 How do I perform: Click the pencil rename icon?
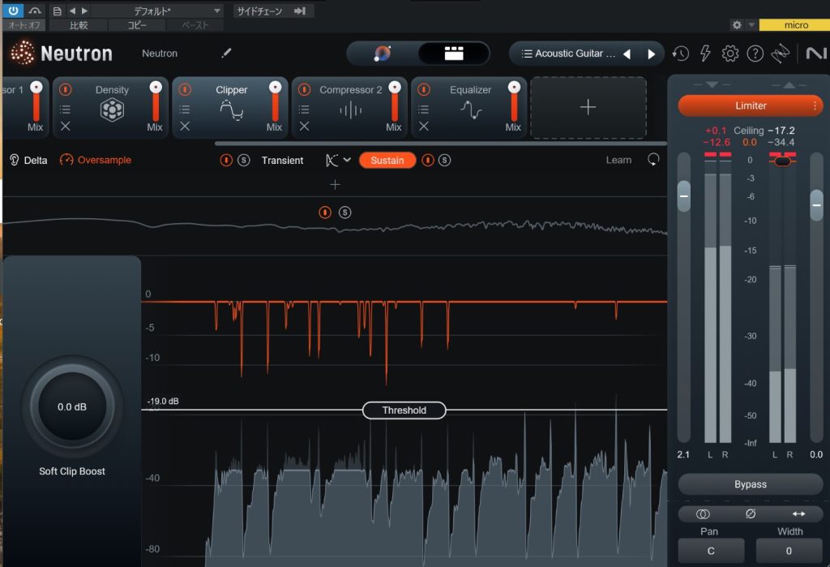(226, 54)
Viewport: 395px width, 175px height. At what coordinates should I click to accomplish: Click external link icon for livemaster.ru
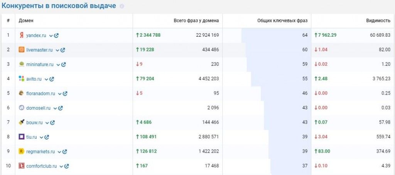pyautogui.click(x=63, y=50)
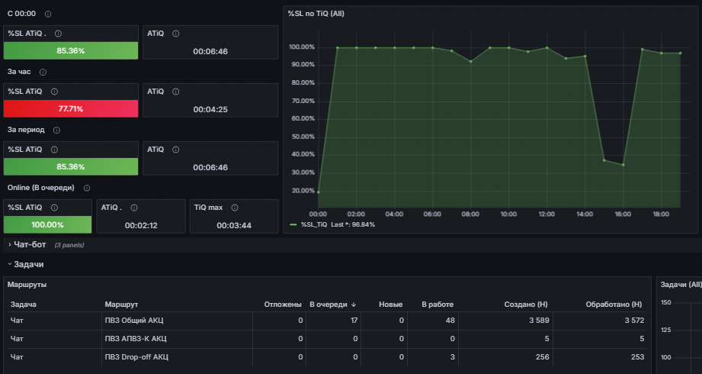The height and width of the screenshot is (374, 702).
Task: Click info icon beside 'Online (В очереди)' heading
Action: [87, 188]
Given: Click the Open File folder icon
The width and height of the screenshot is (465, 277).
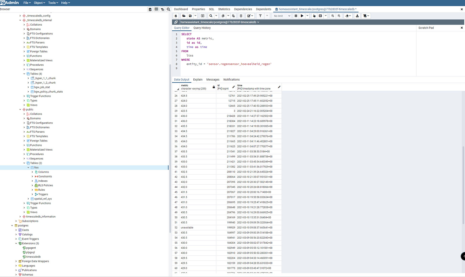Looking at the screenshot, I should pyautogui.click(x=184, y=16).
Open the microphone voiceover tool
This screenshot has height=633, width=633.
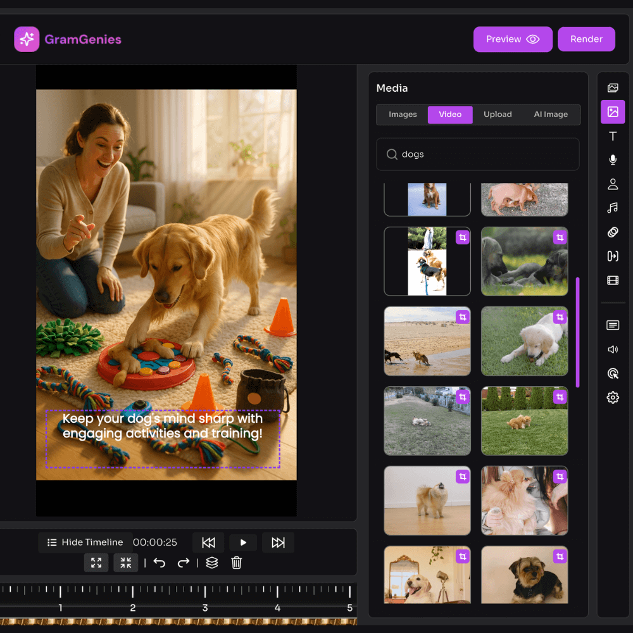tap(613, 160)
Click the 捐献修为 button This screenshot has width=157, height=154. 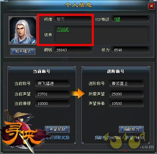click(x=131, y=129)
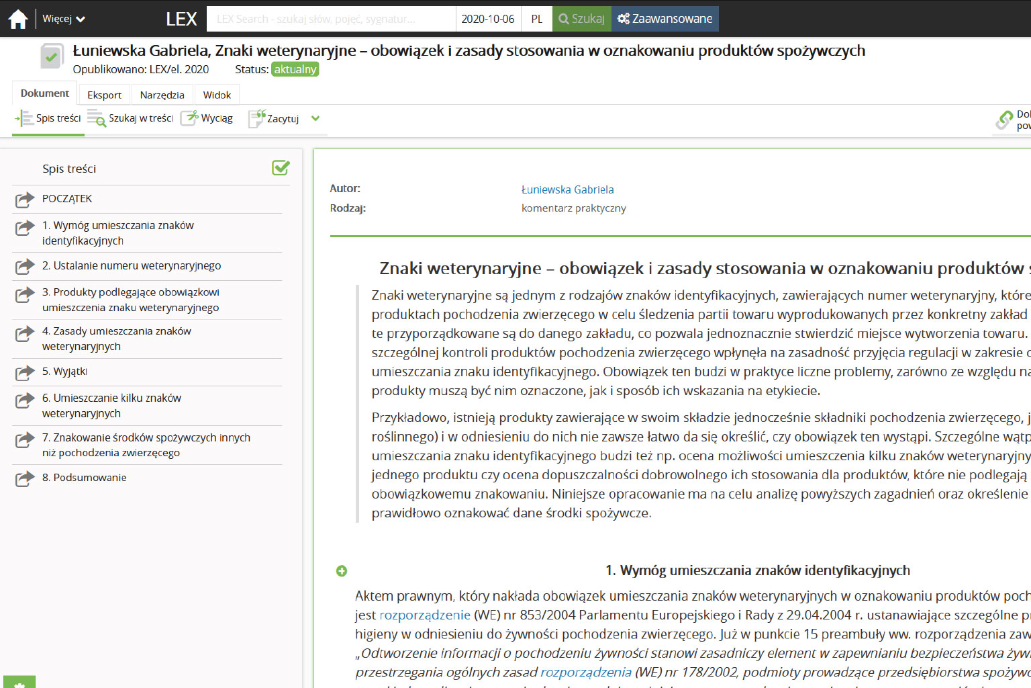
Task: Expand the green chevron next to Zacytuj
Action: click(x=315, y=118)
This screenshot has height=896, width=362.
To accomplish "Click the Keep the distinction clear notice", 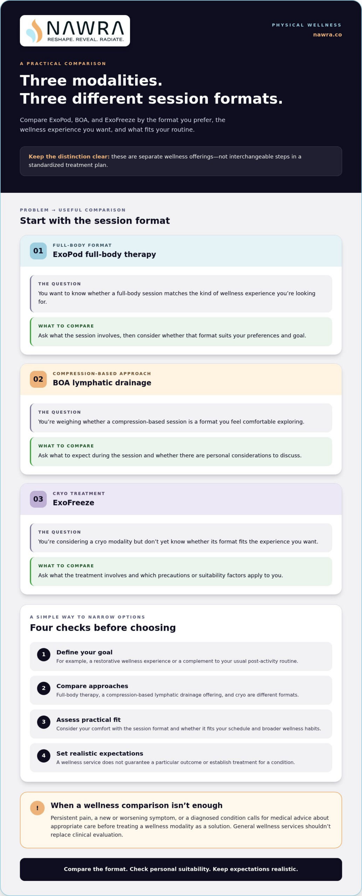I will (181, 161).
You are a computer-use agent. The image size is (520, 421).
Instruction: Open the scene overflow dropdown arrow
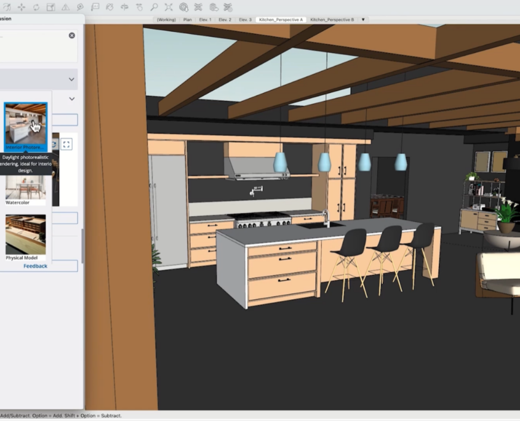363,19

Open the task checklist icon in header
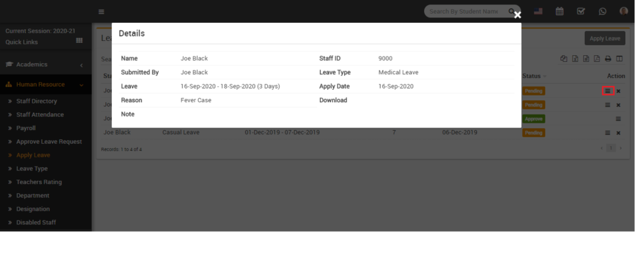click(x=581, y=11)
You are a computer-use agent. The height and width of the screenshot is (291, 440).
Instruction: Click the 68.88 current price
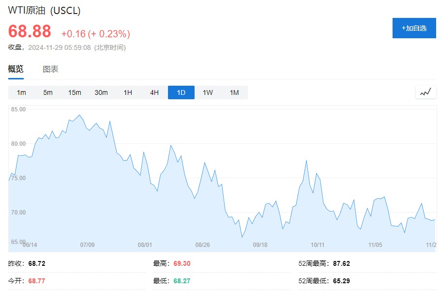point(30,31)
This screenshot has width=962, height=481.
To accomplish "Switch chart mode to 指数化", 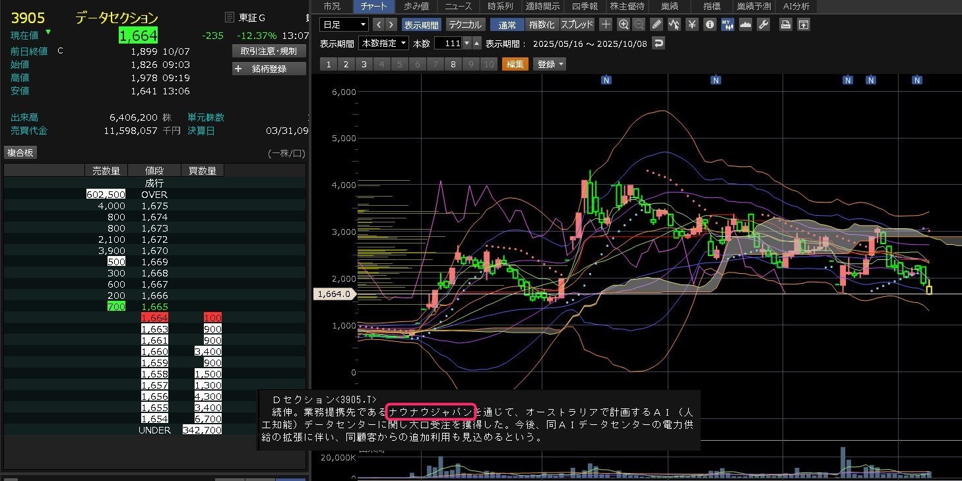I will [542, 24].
....................
[Problem to work on]
Look through the data above for the word "agent". Report each line where it occurs.

[Response area]
You are a computer-use agent. The image size is (520, 421).
You are a computer-use agent. The height and width of the screenshot is (291, 440).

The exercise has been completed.